Echo Health (QuicRemit) Virtual Cards Cost You ~3% — How to Switch to No-Fee EFT
By George Ruan • June 26, 2026
If a payer pays you through ECHO Health, you're probably losing 2–3% of every payment to a fee you never agreed to. Bomi gets you off virtual cards and onto no-fee direct deposit so your full payment lands in your account.
You open what looks like an insurance payment from ECHO Health and find a QuicRemit virtual card — a single-use card number you're told to “redeem” by running it in your merchant portal. Run it, and a credit-card processing fee (typically 2–3%) comes straight out of your payment.

Sections
What ECHO Health is
ECHO Health (its virtual-card product is branded QuicRemit) is a payments vendor that health plans and third-party administrators hire to deliver claim payments and remittances. Many payers route their provider payments through it. The virtual card carries a fee that's deducted from your payment when you run it — which is how it quietly costs practices 2–3%.
You have a right to no-fee EFT — here's the law
Here's what most practices don't realize: under the federal electronic-payment standard for health care (adopted through Section 1104 of the Affordable Care Act and the rules at 45 CFR 162.1601–162.1602), every health plan must, on your request, pay your claims through the standard ACH bank transfer — the ordinary, no-fee electronic deposit. CMS has been explicit: a health plan, or a payment vendor like ECHO acting for it, cannot require you to accept virtual credit card payments, and if you ask to be paid by the standard EFT instead, the plan must comply.
CMS guidance also says no fee should attach to that standard EFT itself.
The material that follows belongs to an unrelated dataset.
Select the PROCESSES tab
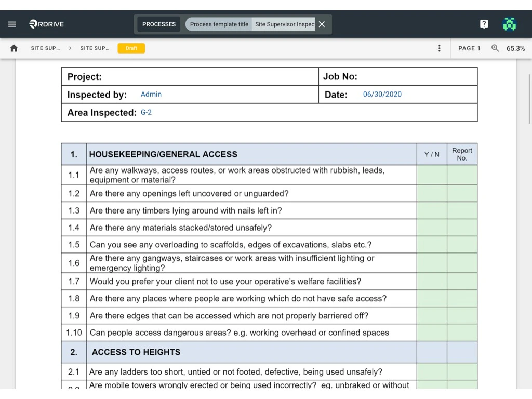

The 2–3% you see deducted is a charge for an optional value-added service (the virtual card) that you can decline. It is not a toll you have to pay to get paid electronically.
One honest nuance: this is a right to a no-fee standard transfer on request, not a blanket ban on every fee. A 2–3% charge for an optional service you actually chose is allowed; what a plan or vendor cannot do is force the fee on you as the price of electronic payment. If one won't honor a clean standard-EFT request, the recourse is a complaint to CMS through its Administrative Simplification (ASETT) system.
How to switch: opt out, then enroll payer by payer
There's no single national switch — you do it one payer at a time. For each payer paying you through ECHO Health:
Opt out of the QuicRemit virtual card. Contact ECHO Health (their provider line is 888-834-3511) and decline the virtual card; the payment then rolls over to a check. Don't run the card in the meantime — running it is what triggers the fee.
Enroll in no-fee standard ACH EFT (with ERA). Submit ECHO Health's EFT/ERA enrollment for that payer, with your practice TIN/EIN, NPI, and bank account, and choose to receive your remittances (835/ERA) electronically.
If a plan resists, escalate. A plan or its vendor cannot condition electronic payment on a fee. If they won't honor a clean standard-EFT request, file a CMS Administrative Simplification (ASETT) complaint naming the health plan.
It's tedious, payer-specific paperwork, which is exactly why most practices never do it and keep losing the percentage.
How Bomi helps
Bomi runs this for you. We opt your practice out of ECHO Health / QuicRemit virtual cards, enroll you in the no-fee standard ACH EFT for each payer that uses ECHO, and set up your electronic remittances so payments post cleanly. You stop losing 2–3%, and you don't touch the paperwork.
This article is general information, not legal advice. The protections described come from federal CMS guidance and your right to request the standard EFT transaction; enforcement runs through the CMS complaint process, and specifics can change. Confirm your options with the payer and CMS before relying on them.